→ **PROBLÈME COURT A**
D'après le texte sur la RSE et le développement durable, à qui s'applique avant tout la notion de développement durable selon Bénédicte Daudé et Christine Noël-Lemaître ?

→ **TEXTE À LIRE**
La RSE est fréquemment utilisée dans la littérature managériale comme synonyme du développement durable (Ivanaj et McIntyre, 2006 ; Parkes et al., 2017). Or, bien qu’ils soient proches, il existe une différence entre ces deux concepts. Pour Bénédicte Daudé et Christine Noël-Lemaître (2006), la notion de développement durable est une notion politique qui s’applique, avant tout, aux États dans la définition de leur politique économique et sociale. Néanmoins, ce concept est supposé intégrer plus largement la société, notamment les entreprises, pour être effectivement mis en œuvre. Wayne Visser (2015) avance même qu’espérer réaliser les objectifs ambitieux du développement sans transformation de l’entreprise ne serait qu’un vœu pieux. Ainsi, le développement durable est sujet à un déploiement en entreprise qui consiste en l’adoption de pratiques socialement responsables par les diverses fonctions de la firme. Même si l’historique et l’évolution conceptuelle de la RSE sont bien plus complexes[1], cette notion apparaît le plus souvent comme l’appropriation du développement durable par les entreprises et renvoie à leur engagement sur les registres écologique et social (Capron et Quairel-Lanoizelée, 2004). D’ailleurs, c’est dans le cadre institutionnel onusien établi pour promouvoir le développement durable que des initiatives orientées vers le monde de l’entreprise comme le Pacte mondial[2] ou les Principes de l’éducation responsable en management[3] ont vu le jour (Parkes et al., 2017). Nous présentons ci-après la mise en œuvre par l’entreprise des principes du développement durable dans le cadre de la RSE.

→ **PROBLÈME COURT B**
Recopiez les enregistrements depuis leur début jusqu'à la ligne contenant "pos(139,176)" incluse, demandes comprises, s'il vous plaît. Redimensionnez chaque coordonnée des réponses en la multipliant par 0,7 et en l'arrondissant à l'entier, les demi-unités vers le haut, sans rien ajouter d'autre.

→ **ENREGISTREMENTS FOURNIS**

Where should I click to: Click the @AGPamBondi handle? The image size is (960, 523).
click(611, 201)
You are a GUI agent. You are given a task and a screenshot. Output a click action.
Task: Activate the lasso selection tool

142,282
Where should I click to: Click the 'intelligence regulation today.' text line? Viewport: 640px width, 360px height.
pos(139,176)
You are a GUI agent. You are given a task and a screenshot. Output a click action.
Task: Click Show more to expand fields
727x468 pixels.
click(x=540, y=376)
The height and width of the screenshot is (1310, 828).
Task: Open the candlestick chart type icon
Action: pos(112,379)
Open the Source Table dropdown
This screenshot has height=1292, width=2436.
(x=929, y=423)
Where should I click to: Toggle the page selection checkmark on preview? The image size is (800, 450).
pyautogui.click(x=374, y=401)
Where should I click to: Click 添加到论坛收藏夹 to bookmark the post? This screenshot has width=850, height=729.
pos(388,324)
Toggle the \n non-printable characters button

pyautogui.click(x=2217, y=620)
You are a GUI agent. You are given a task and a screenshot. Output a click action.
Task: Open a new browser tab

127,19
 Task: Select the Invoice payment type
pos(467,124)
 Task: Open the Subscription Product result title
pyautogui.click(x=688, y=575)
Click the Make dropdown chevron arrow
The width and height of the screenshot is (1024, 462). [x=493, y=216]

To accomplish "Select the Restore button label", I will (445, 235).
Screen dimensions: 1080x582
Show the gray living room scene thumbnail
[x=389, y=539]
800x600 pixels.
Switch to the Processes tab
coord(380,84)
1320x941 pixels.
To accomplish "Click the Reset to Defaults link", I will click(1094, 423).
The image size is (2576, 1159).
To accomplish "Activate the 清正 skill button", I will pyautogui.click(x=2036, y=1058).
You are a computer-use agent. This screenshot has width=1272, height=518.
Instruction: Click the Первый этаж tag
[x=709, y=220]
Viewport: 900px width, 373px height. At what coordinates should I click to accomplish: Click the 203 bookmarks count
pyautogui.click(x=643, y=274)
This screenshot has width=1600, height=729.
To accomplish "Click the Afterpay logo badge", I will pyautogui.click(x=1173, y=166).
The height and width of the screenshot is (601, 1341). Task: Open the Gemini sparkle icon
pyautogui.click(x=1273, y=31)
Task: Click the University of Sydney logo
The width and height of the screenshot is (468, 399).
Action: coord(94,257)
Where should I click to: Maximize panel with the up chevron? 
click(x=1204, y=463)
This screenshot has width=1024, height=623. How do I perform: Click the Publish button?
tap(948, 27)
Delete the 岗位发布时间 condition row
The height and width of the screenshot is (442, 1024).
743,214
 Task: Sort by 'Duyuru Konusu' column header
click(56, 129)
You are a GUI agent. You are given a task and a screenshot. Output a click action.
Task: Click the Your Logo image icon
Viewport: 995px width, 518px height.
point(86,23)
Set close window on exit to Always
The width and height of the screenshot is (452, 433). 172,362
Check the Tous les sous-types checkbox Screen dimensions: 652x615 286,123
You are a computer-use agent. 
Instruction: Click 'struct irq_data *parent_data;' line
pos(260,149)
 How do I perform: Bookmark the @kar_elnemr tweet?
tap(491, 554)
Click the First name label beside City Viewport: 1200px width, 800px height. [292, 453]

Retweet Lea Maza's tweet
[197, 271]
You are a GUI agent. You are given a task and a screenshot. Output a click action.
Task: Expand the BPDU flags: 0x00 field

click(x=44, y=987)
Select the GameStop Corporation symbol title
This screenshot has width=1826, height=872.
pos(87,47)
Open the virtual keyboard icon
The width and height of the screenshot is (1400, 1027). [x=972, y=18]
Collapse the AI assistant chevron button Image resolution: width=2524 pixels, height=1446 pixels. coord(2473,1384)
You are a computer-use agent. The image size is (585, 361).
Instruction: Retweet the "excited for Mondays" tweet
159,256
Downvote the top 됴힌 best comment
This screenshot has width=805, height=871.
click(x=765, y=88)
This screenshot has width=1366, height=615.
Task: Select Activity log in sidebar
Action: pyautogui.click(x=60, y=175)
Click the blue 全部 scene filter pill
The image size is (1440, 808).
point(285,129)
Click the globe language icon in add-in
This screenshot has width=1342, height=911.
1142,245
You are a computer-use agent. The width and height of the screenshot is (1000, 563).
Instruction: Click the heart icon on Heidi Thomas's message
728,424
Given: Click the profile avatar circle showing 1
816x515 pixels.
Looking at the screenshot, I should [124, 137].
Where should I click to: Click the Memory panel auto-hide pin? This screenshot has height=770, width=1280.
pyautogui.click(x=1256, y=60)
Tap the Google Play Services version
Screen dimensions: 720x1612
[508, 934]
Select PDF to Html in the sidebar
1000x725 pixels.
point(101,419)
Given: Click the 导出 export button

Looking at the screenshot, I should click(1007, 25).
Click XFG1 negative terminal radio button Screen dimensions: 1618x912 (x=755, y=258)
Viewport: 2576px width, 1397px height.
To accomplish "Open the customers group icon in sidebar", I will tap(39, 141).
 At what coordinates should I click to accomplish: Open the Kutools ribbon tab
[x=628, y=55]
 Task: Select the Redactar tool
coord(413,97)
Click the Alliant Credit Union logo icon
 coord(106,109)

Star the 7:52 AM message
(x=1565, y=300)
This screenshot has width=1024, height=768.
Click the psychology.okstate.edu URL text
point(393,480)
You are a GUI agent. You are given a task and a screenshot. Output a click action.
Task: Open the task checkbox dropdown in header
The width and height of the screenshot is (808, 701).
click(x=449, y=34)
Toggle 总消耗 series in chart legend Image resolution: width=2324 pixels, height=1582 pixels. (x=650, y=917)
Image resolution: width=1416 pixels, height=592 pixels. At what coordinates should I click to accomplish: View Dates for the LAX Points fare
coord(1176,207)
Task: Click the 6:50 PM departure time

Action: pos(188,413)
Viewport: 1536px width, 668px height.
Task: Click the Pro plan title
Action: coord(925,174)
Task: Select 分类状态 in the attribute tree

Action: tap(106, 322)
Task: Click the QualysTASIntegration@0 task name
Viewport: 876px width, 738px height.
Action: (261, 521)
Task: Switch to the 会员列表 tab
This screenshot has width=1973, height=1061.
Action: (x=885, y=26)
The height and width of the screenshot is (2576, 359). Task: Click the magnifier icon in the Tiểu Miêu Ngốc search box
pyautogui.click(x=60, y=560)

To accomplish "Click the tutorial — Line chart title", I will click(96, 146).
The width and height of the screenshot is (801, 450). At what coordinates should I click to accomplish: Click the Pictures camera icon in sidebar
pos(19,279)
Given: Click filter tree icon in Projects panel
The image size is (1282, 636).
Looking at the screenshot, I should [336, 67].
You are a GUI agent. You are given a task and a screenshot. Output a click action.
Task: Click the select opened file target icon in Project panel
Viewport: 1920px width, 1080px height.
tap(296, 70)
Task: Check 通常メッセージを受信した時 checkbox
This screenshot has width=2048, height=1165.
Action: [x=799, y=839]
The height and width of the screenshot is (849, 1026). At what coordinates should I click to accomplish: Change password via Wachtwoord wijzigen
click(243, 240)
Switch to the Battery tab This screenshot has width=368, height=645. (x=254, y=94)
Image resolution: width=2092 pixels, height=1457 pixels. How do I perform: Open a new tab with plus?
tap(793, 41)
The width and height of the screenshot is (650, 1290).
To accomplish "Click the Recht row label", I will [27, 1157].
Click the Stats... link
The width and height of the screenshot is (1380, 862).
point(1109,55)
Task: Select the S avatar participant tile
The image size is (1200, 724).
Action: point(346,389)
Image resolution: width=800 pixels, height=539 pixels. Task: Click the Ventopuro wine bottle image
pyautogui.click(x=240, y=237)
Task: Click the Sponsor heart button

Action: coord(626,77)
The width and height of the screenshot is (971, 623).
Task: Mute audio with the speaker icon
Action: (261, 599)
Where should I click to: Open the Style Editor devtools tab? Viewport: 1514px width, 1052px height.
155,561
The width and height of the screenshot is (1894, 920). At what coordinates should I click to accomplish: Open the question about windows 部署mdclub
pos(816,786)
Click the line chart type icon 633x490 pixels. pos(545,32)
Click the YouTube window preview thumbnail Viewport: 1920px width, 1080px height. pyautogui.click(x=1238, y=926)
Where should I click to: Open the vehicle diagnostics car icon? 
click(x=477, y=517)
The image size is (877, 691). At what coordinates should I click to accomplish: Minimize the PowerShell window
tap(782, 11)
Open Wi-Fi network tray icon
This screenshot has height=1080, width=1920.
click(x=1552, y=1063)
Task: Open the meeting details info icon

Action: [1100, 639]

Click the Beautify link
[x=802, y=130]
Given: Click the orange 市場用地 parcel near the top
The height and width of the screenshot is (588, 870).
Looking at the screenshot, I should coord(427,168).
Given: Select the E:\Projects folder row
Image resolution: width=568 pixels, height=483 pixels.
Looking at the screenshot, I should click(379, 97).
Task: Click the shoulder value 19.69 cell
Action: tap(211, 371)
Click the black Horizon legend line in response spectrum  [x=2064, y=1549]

→ **RÉPONSE RÉDIGÉE A**
Aux États, dans la définition de leur politique économique et sociale.

→ **RÉPONSE RÉDIGÉE B**
Where should I click to: Click the @AGPamBondi handle? The image size is (960, 523).
click(428, 141)
You are a GUI agent. You are given a task and a screenshot. Output a click action.
Task: Activate the lasso selection tool

99,197
Where should I click to: Click the 'intelligence regulation today.' text line? Viewport: 640px width, 360px height.
pos(97,123)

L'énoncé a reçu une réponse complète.